Stored items:
*****
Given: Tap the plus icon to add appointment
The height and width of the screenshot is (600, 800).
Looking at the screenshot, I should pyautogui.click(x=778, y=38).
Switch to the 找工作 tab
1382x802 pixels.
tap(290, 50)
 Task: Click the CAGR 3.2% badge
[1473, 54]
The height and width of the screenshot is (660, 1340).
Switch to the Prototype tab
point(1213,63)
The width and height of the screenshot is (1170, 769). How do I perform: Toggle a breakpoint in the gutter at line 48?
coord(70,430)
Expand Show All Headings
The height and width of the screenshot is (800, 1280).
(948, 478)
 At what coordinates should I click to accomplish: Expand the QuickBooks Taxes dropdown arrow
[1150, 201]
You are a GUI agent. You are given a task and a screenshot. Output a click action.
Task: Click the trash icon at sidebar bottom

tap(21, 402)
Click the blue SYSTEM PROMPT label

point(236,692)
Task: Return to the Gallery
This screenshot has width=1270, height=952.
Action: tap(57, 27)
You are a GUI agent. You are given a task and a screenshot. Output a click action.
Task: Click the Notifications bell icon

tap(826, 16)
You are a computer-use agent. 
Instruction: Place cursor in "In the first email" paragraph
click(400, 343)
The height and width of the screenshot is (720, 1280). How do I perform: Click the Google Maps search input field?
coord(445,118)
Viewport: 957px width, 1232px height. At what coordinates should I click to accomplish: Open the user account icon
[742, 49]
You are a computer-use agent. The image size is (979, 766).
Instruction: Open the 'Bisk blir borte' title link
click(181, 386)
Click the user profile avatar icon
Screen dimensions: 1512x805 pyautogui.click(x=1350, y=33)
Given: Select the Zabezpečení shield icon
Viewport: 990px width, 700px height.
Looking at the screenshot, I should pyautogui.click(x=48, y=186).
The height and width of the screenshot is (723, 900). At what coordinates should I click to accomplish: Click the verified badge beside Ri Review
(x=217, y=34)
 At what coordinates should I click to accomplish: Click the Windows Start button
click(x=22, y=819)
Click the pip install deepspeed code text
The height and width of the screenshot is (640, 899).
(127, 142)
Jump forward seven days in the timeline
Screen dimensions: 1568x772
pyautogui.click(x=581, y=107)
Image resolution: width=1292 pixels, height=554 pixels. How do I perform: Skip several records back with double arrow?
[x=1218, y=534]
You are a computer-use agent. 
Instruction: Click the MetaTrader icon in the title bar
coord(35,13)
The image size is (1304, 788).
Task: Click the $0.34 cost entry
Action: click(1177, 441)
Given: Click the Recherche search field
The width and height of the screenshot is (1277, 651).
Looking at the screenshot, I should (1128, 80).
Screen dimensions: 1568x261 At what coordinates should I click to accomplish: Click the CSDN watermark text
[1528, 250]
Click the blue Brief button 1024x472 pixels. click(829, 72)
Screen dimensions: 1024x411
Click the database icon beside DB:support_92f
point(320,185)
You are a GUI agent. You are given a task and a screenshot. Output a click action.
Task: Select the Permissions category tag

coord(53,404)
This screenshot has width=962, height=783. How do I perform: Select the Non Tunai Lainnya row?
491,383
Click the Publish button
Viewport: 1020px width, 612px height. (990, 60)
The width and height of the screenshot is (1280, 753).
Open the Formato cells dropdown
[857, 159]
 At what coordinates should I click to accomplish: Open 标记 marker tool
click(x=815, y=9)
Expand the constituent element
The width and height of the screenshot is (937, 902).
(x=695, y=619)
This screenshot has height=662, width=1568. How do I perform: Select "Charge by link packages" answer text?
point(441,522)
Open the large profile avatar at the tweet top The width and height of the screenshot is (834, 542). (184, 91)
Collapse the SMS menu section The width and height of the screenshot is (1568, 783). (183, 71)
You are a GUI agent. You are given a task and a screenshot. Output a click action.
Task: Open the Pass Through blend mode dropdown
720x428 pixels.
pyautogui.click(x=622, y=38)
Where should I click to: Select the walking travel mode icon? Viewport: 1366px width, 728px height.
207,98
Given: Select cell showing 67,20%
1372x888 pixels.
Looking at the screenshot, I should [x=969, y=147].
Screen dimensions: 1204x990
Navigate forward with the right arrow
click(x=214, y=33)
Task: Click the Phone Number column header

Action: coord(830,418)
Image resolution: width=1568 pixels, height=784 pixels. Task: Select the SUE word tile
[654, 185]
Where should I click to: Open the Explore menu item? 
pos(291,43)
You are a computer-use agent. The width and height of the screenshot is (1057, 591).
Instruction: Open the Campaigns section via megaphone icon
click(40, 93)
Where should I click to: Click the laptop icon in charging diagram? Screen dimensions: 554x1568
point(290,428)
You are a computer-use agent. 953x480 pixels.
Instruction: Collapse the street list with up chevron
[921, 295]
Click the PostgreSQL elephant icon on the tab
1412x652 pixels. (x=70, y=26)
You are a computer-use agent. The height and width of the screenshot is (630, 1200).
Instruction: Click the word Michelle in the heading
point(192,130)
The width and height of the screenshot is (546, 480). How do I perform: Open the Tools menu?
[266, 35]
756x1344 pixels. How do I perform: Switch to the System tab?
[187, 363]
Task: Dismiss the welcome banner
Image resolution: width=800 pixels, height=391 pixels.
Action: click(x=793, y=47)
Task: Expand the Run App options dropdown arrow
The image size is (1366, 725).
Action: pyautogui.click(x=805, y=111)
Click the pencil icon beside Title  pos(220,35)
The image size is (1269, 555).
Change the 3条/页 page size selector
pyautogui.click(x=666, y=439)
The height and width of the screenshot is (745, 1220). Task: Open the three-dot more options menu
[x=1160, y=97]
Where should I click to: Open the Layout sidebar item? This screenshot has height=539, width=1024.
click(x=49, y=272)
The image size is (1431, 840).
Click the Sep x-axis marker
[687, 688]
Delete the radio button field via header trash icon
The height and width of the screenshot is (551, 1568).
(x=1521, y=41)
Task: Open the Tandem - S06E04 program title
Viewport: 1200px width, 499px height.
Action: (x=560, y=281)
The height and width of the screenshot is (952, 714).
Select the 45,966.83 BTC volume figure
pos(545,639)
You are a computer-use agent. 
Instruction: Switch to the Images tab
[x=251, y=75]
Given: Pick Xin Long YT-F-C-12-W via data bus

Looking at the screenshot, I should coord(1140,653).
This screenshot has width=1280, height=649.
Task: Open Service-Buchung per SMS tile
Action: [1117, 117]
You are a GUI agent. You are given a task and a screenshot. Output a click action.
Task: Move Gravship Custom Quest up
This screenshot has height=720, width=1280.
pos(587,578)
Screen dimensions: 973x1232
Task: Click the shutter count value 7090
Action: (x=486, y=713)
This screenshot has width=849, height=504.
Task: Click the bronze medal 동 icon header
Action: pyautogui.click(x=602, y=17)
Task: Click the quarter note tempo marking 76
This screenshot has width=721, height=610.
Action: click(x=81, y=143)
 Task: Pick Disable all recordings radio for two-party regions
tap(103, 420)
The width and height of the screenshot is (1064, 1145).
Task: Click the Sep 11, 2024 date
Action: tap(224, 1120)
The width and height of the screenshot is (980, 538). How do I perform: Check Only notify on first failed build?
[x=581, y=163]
*****
Each entry shown above is to be duplicated exactly.

◆ The completed task:
Given: Tap the plus icon to add appointment
The height and width of the screenshot is (600, 800).
Looking at the screenshot, I should pyautogui.click(x=778, y=38).
Switch to the 找工作 tab
1382x802 pixels.
tap(290, 50)
 Task: Click the CAGR 3.2% badge
[1473, 54]
The height and width of the screenshot is (660, 1340).
Switch to the Prototype tab
point(1213,63)
The width and height of the screenshot is (1170, 769). How do I perform: Toggle a breakpoint in the gutter at line 48?
coord(70,430)
Expand Show All Headings
The height and width of the screenshot is (800, 1280).
(948, 478)
 At what coordinates should I click to accomplish: Expand the QuickBooks Taxes dropdown arrow
[1150, 201]
You are a GUI agent. You are given a task and a screenshot. Output a click action.
Task: Click the trash icon at sidebar bottom

tap(21, 402)
Click the blue SYSTEM PROMPT label

point(236,692)
Task: Return to the Gallery
This screenshot has width=1270, height=952.
Action: tap(57, 27)
You are a GUI agent. You are given a task and a screenshot. Output a click action.
Task: Click the Notifications bell icon

tap(826, 16)
You are a computer-use agent. 
Instruction: Place cursor in "In the first email" paragraph
click(400, 343)
The height and width of the screenshot is (720, 1280). How do I perform: Click the Google Maps search input field?
coord(445,118)
Viewport: 957px width, 1232px height. At what coordinates should I click to accomplish: Open the user account icon
[742, 49]
You are a computer-use agent. The image size is (979, 766).
Instruction: Open the 'Bisk blir borte' title link
click(181, 386)
Click the user profile avatar icon
Screen dimensions: 1512x805 pyautogui.click(x=1350, y=33)
Given: Select the Zabezpečení shield icon
Viewport: 990px width, 700px height.
Looking at the screenshot, I should pyautogui.click(x=48, y=186).
The height and width of the screenshot is (723, 900). At what coordinates should I click to accomplish: Click the verified badge beside Ri Review
(x=217, y=34)
 At what coordinates should I click to accomplish: Click the Windows Start button
click(x=22, y=819)
Click the pip install deepspeed code text
The height and width of the screenshot is (640, 899).
(127, 142)
Jump forward seven days in the timeline
Screen dimensions: 1568x772
pyautogui.click(x=581, y=107)
Image resolution: width=1292 pixels, height=554 pixels. How do I perform: Skip several records back with double arrow?
[x=1218, y=534]
You are a computer-use agent. 
Instruction: Click the MetaTrader icon in the title bar
coord(35,13)
The image size is (1304, 788).
Task: Click the $0.34 cost entry
Action: click(1177, 441)
Given: Click the Recherche search field
The width and height of the screenshot is (1277, 651).
Looking at the screenshot, I should (1128, 80).
Screen dimensions: 1568x261 At what coordinates should I click to accomplish: Click the CSDN watermark text
[1528, 250]
Click the blue Brief button 1024x472 pixels. click(829, 72)
Screen dimensions: 1024x411
Click the database icon beside DB:support_92f
point(320,185)
You are a GUI agent. You are given a task and a screenshot. Output a click action.
Task: Select the Permissions category tag

coord(53,404)
This screenshot has width=962, height=783. How do I perform: Select the Non Tunai Lainnya row?
491,383
Click the Publish button
Viewport: 1020px width, 612px height. (990, 60)
The width and height of the screenshot is (1280, 753).
Open the Formato cells dropdown
[857, 159]
 At what coordinates should I click to accomplish: Open 标记 marker tool
click(x=815, y=9)
Expand the constituent element
The width and height of the screenshot is (937, 902).
(x=695, y=619)
This screenshot has height=662, width=1568. How do I perform: Select "Charge by link packages" answer text?
point(441,522)
Open the large profile avatar at the tweet top The width and height of the screenshot is (834, 542). (184, 91)
Collapse the SMS menu section The width and height of the screenshot is (1568, 783). (183, 71)
You are a GUI agent. You are given a task and a screenshot. Output a click action.
Task: Open the Pass Through blend mode dropdown
720x428 pixels.
pyautogui.click(x=622, y=38)
Where should I click to: Select the walking travel mode icon? Viewport: 1366px width, 728px height.
207,98
Given: Select cell showing 67,20%
1372x888 pixels.
Looking at the screenshot, I should [x=969, y=147].
Screen dimensions: 1204x990
Navigate forward with the right arrow
click(x=214, y=33)
Task: Click the Phone Number column header

Action: coord(830,418)
Image resolution: width=1568 pixels, height=784 pixels. Task: Select the SUE word tile
[654, 185]
Where should I click to: Open the Explore menu item? 
pos(291,43)
You are a computer-use agent. The width and height of the screenshot is (1057, 591).
Instruction: Open the Campaigns section via megaphone icon
click(40, 93)
Where should I click to: Click the laptop icon in charging diagram? Screen dimensions: 554x1568
point(290,428)
You are a computer-use agent. 953x480 pixels.
Instruction: Collapse the street list with up chevron
[921, 295]
Click the PostgreSQL elephant icon on the tab
1412x652 pixels. (x=70, y=26)
You are a computer-use agent. The height and width of the screenshot is (630, 1200).
Instruction: Click the word Michelle in the heading
point(192,130)
The width and height of the screenshot is (546, 480). How do I perform: Open the Tools menu?
[266, 35]
756x1344 pixels. How do I perform: Switch to the System tab?
[187, 363]
Task: Dismiss the welcome banner
Image resolution: width=800 pixels, height=391 pixels.
Action: click(x=793, y=47)
Task: Expand the Run App options dropdown arrow
The image size is (1366, 725).
Action: pyautogui.click(x=805, y=111)
Click the pencil icon beside Title  pos(220,35)
The image size is (1269, 555).
Change the 3条/页 page size selector
pyautogui.click(x=666, y=439)
The height and width of the screenshot is (745, 1220). Task: Open the three-dot more options menu
[x=1160, y=97]
Where should I click to: Open the Layout sidebar item? This screenshot has height=539, width=1024.
click(x=49, y=272)
The image size is (1431, 840).
Click the Sep x-axis marker
[687, 688]
Delete the radio button field via header trash icon
The height and width of the screenshot is (551, 1568).
(x=1521, y=41)
Task: Open the Tandem - S06E04 program title
Viewport: 1200px width, 499px height.
Action: (x=560, y=281)
The height and width of the screenshot is (952, 714).
Select the 45,966.83 BTC volume figure
pos(545,639)
You are a computer-use agent. 
Instruction: Switch to the Images tab
[x=251, y=75]
Given: Pick Xin Long YT-F-C-12-W via data bus

Looking at the screenshot, I should coord(1140,653).
This screenshot has width=1280, height=649.
Task: Open Service-Buchung per SMS tile
Action: [1117, 117]
You are a GUI agent. You are given a task and a screenshot. Output a click action.
Task: Move Gravship Custom Quest up
This screenshot has height=720, width=1280.
pos(587,578)
Screen dimensions: 973x1232
Task: Click the shutter count value 7090
Action: (x=486, y=713)
This screenshot has width=849, height=504.
Task: Click the bronze medal 동 icon header
Action: pyautogui.click(x=602, y=17)
Task: Click the quarter note tempo marking 76
This screenshot has width=721, height=610.
Action: click(x=81, y=143)
 Task: Pick Disable all recordings radio for two-party regions
tap(103, 420)
The width and height of the screenshot is (1064, 1145).
Task: Click the Sep 11, 2024 date
Action: tap(224, 1120)
The width and height of the screenshot is (980, 538). How do I perform: Check Only notify on first failed build?
[x=581, y=163]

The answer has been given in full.